* [AIM OF THE TASK]:
Please reproduce, without any change, the entries below from the line with "Given: Switch to the Execution Plan tab" to the line with "(x=189, y=7)", and nothing else.

*** PROVIDED DATA ***

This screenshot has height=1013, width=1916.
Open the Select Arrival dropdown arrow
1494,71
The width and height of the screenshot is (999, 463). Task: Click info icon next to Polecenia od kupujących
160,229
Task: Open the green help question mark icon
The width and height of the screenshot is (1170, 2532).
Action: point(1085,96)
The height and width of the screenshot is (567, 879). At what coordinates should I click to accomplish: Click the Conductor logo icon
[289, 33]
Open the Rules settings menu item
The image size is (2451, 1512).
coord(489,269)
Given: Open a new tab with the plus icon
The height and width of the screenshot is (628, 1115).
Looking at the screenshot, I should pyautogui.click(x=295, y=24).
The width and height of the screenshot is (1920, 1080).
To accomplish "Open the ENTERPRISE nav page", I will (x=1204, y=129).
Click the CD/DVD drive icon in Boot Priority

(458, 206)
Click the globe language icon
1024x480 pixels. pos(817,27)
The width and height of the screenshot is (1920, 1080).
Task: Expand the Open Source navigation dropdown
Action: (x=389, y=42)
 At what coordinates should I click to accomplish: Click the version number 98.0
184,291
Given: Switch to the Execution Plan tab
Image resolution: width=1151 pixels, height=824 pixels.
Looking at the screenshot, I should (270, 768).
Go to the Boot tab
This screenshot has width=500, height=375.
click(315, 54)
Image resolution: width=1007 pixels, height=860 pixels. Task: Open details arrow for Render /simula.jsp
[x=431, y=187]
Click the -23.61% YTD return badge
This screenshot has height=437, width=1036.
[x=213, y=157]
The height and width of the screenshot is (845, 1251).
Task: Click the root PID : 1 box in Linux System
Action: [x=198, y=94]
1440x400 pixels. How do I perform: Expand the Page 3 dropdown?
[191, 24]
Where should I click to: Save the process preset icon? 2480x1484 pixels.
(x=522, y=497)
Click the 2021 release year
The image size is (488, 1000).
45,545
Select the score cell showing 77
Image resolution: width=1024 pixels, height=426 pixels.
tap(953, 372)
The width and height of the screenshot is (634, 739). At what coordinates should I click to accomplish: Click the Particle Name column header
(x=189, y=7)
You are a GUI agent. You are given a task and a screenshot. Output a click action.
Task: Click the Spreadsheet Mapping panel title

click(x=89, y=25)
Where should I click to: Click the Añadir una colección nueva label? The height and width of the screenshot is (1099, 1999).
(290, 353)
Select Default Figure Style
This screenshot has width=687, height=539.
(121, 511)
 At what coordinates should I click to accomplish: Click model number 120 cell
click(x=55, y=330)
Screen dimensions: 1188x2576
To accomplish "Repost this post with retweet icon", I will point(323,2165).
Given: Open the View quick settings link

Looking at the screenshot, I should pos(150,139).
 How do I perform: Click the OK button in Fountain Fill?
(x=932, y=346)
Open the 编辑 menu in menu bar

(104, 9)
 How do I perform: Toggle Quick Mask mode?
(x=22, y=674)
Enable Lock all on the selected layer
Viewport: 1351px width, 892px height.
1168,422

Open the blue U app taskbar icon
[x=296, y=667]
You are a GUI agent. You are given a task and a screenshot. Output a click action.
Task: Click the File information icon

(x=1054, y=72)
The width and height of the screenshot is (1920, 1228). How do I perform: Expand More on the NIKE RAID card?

***

* [TASK RESULT]:
Given: Switch to the Execution Plan tab
Image resolution: width=1151 pixels, height=824 pixels.
Looking at the screenshot, I should (270, 768).
Go to the Boot tab
This screenshot has width=500, height=375.
click(315, 54)
Image resolution: width=1007 pixels, height=860 pixels. Task: Open details arrow for Render /simula.jsp
[x=431, y=187]
Click the -23.61% YTD return badge
This screenshot has height=437, width=1036.
[x=213, y=157]
The height and width of the screenshot is (845, 1251).
Task: Click the root PID : 1 box in Linux System
Action: [x=198, y=94]
1440x400 pixels. How do I perform: Expand the Page 3 dropdown?
[191, 24]
Where should I click to: Save the process preset icon? 2480x1484 pixels.
(x=522, y=497)
Click the 2021 release year
The image size is (488, 1000).
45,545
Select the score cell showing 77
Image resolution: width=1024 pixels, height=426 pixels.
tap(953, 372)
The width and height of the screenshot is (634, 739). At what coordinates should I click to accomplish: Click the Particle Name column header
(x=189, y=7)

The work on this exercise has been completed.